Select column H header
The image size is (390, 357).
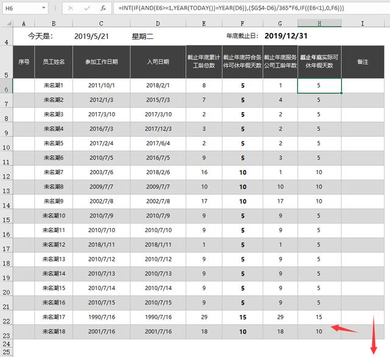pos(319,23)
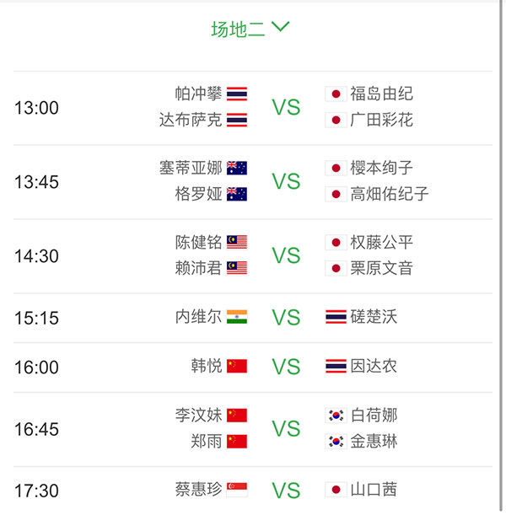Click the Japan flag beside 山口茜
Screen dimensions: 506x515
click(336, 489)
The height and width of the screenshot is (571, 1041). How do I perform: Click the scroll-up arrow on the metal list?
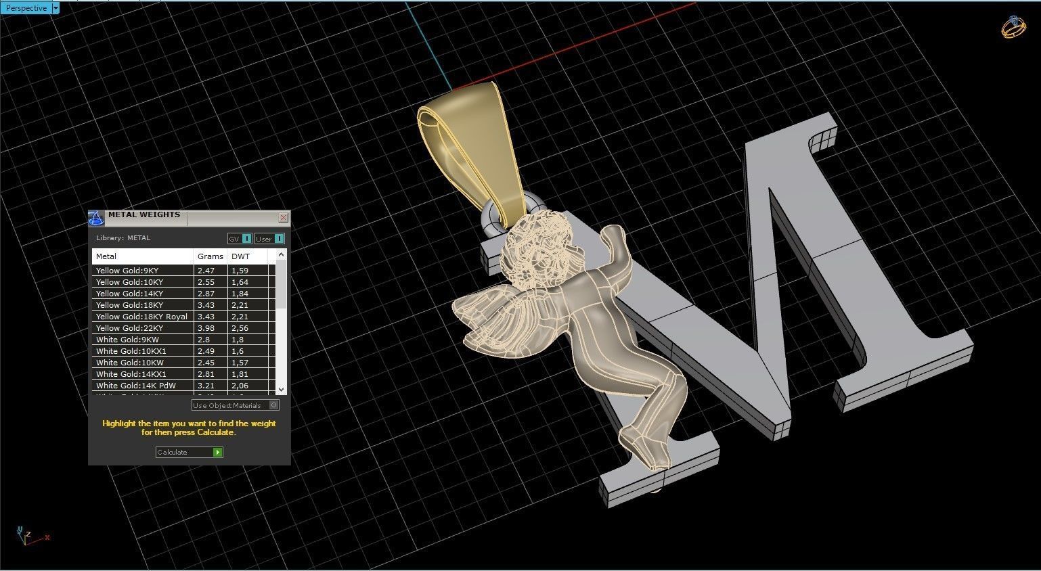pyautogui.click(x=281, y=255)
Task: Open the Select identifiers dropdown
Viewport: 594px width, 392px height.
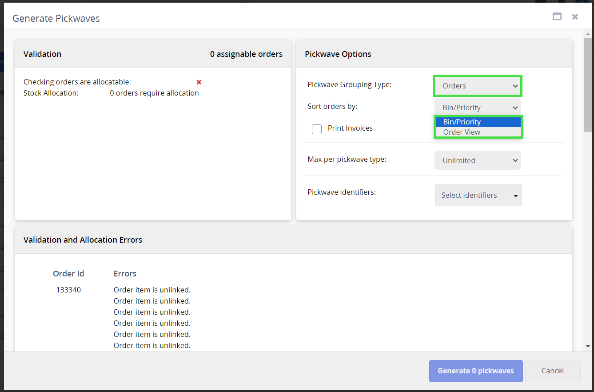Action: (478, 195)
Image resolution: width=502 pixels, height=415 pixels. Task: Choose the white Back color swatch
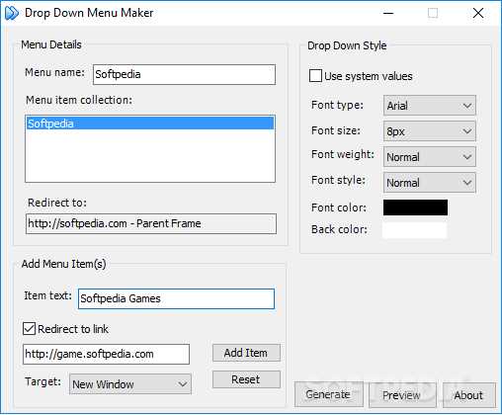415,230
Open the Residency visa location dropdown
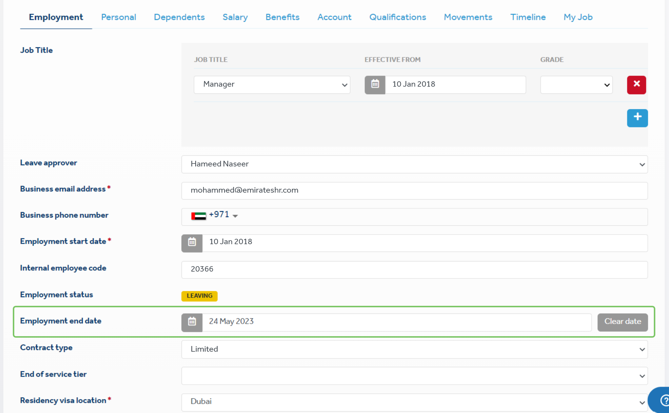 coord(414,402)
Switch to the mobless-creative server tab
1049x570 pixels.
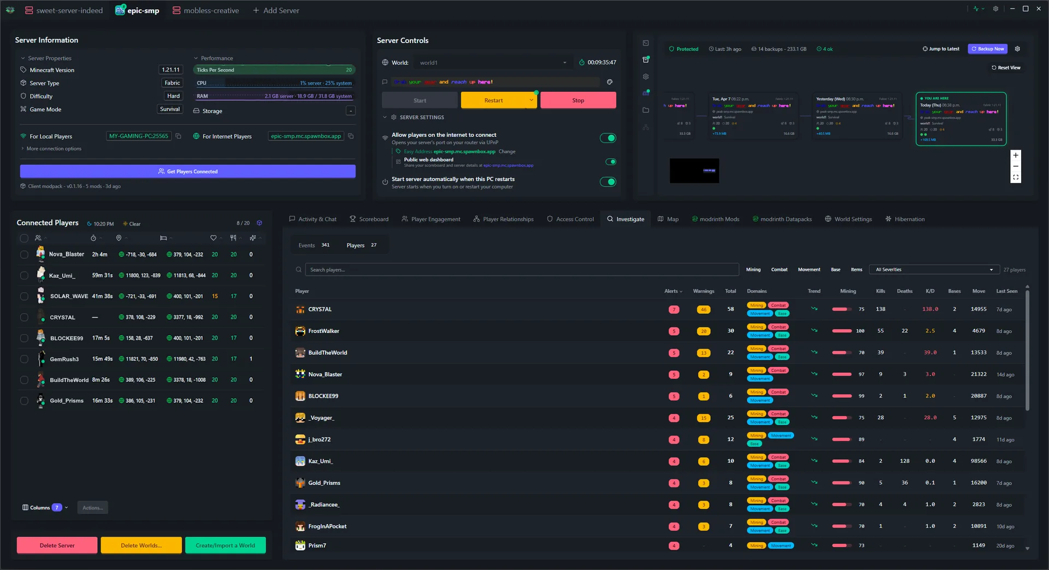pyautogui.click(x=205, y=10)
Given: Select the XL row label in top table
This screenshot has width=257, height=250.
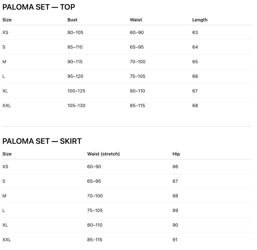Looking at the screenshot, I should (x=5, y=91).
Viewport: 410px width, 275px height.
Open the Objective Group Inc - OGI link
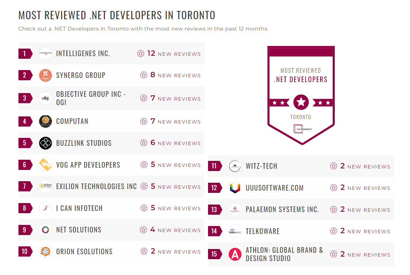90,98
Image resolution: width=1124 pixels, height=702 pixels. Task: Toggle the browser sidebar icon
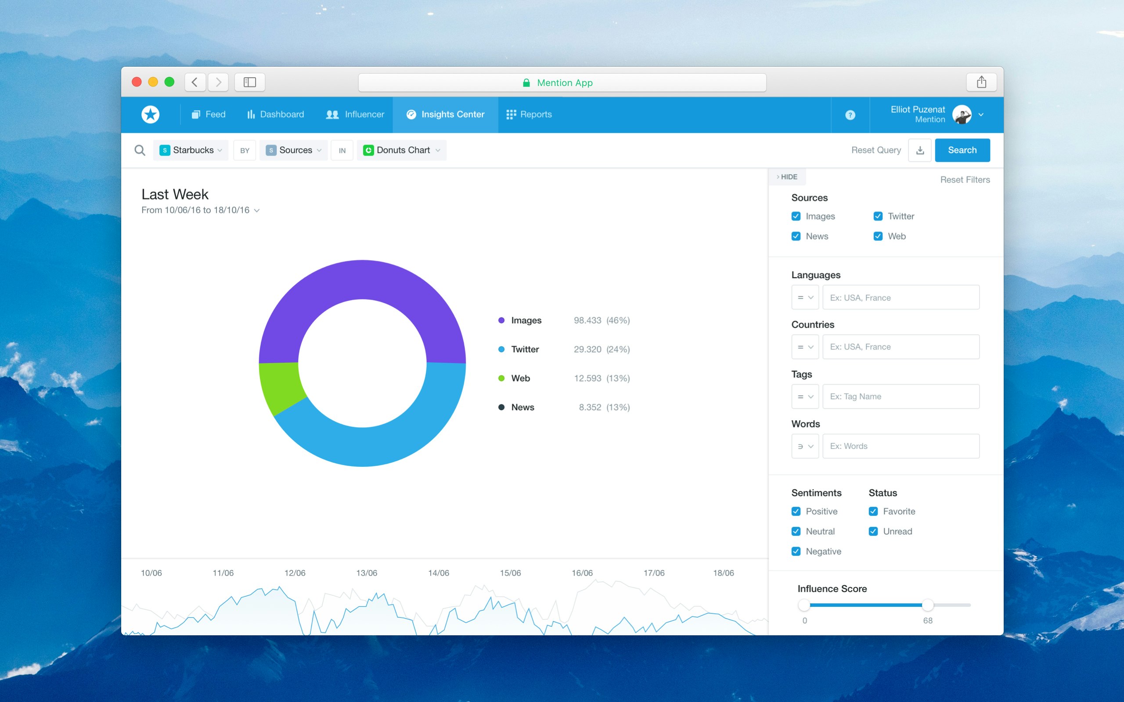[x=249, y=82]
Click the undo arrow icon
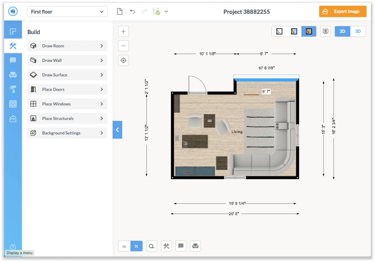Image resolution: width=375 pixels, height=262 pixels. click(132, 11)
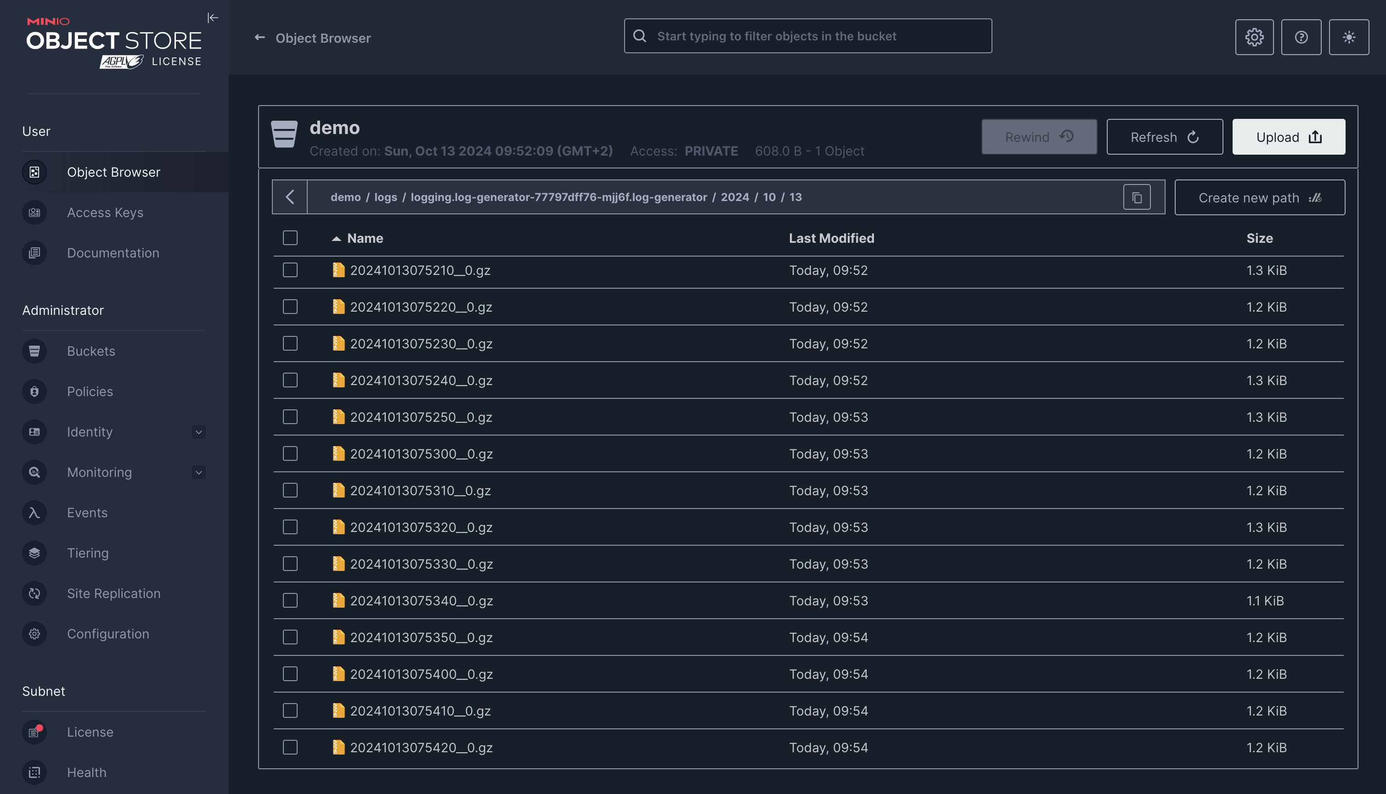
Task: Select the checkbox for 20241013075420__0.gz
Action: point(290,748)
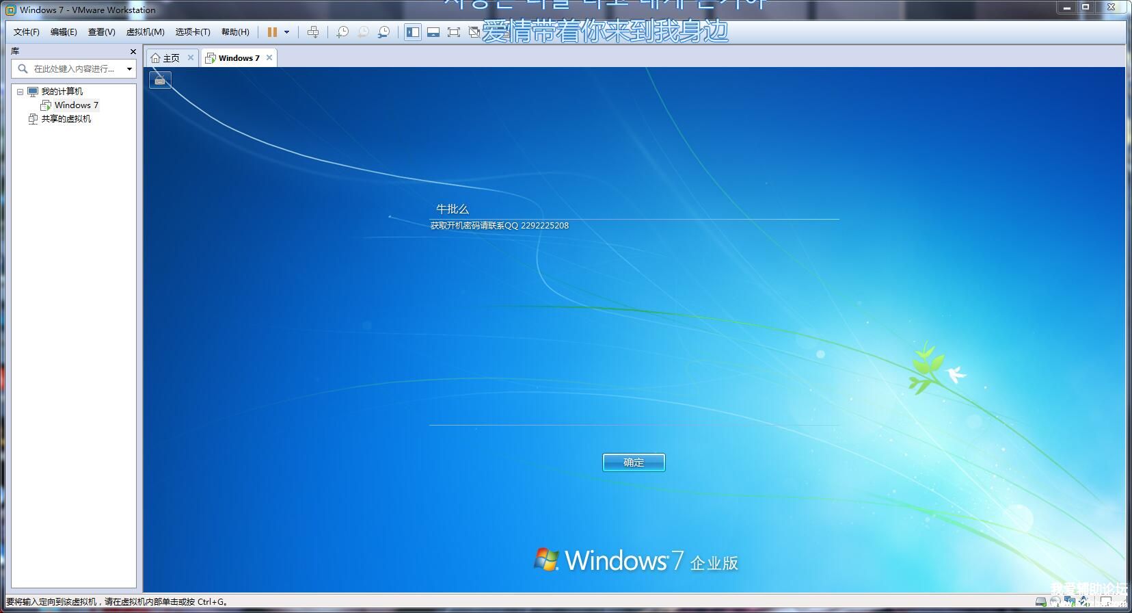Image resolution: width=1132 pixels, height=613 pixels.
Task: Enter full screen mode from the toolbar
Action: (454, 32)
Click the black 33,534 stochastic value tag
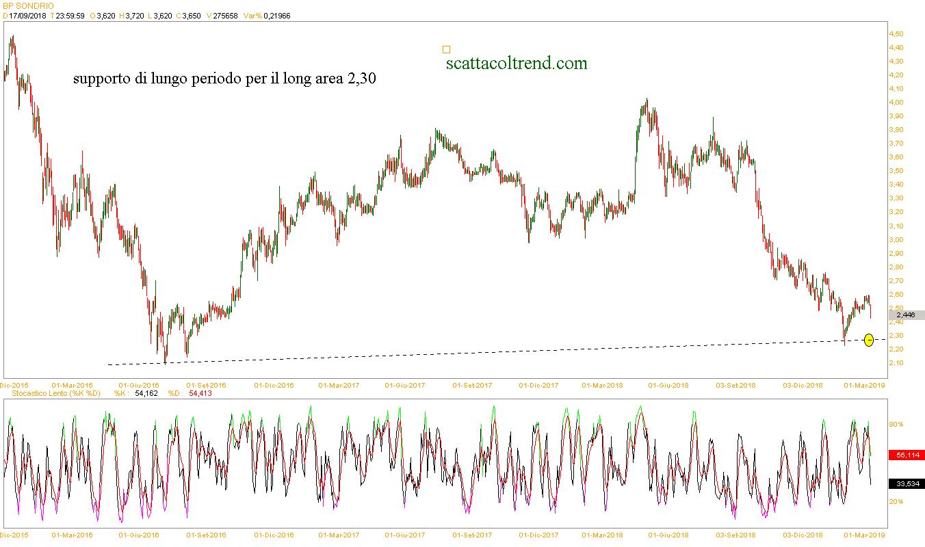The height and width of the screenshot is (547, 925). coord(906,484)

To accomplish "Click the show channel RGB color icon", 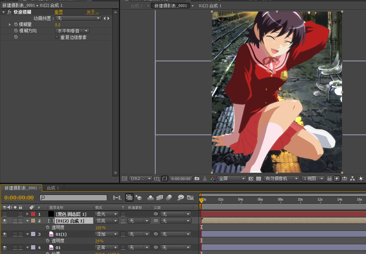I will tap(212, 179).
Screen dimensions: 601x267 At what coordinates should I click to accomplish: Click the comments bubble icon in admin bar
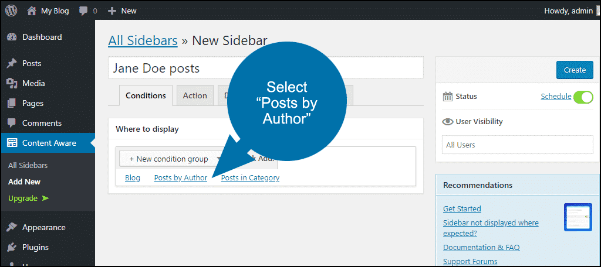click(x=83, y=11)
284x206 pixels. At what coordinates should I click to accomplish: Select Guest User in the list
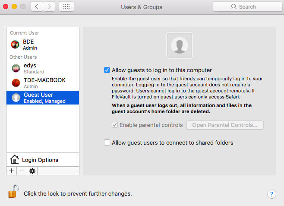click(43, 98)
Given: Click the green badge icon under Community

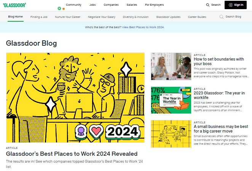Looking at the screenshot, I should [x=59, y=8].
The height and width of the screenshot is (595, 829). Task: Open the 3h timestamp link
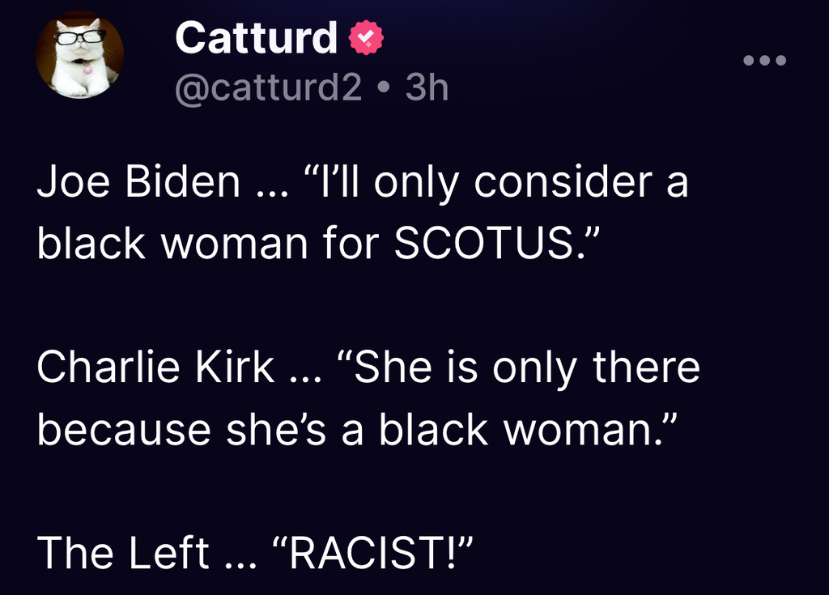point(427,87)
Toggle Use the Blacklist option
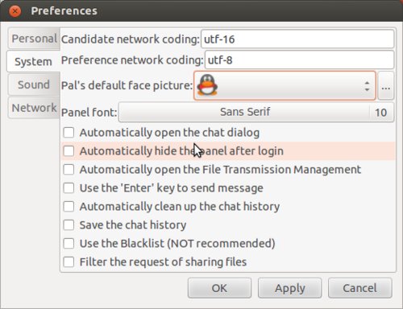This screenshot has height=309, width=403. 69,244
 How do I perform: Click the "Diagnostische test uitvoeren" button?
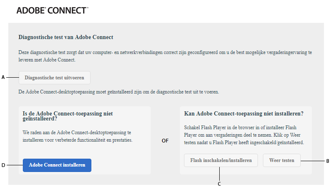point(54,78)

**Do this:** Write out the rows above word for word, from the line containing "Given: Click the" through the last line of the rows, leaving out the pictures.

**Exercise solution:**
Given: Click the green badge icon under Community

Looking at the screenshot, I should [x=59, y=8].
The height and width of the screenshot is (595, 829). Task: Open the 3h timestamp link
point(427,87)
Toggle Use the Blacklist option
This screenshot has height=309, width=403. 69,244
 How do I perform: Click the "Diagnostische test uitvoeren" button?
point(54,78)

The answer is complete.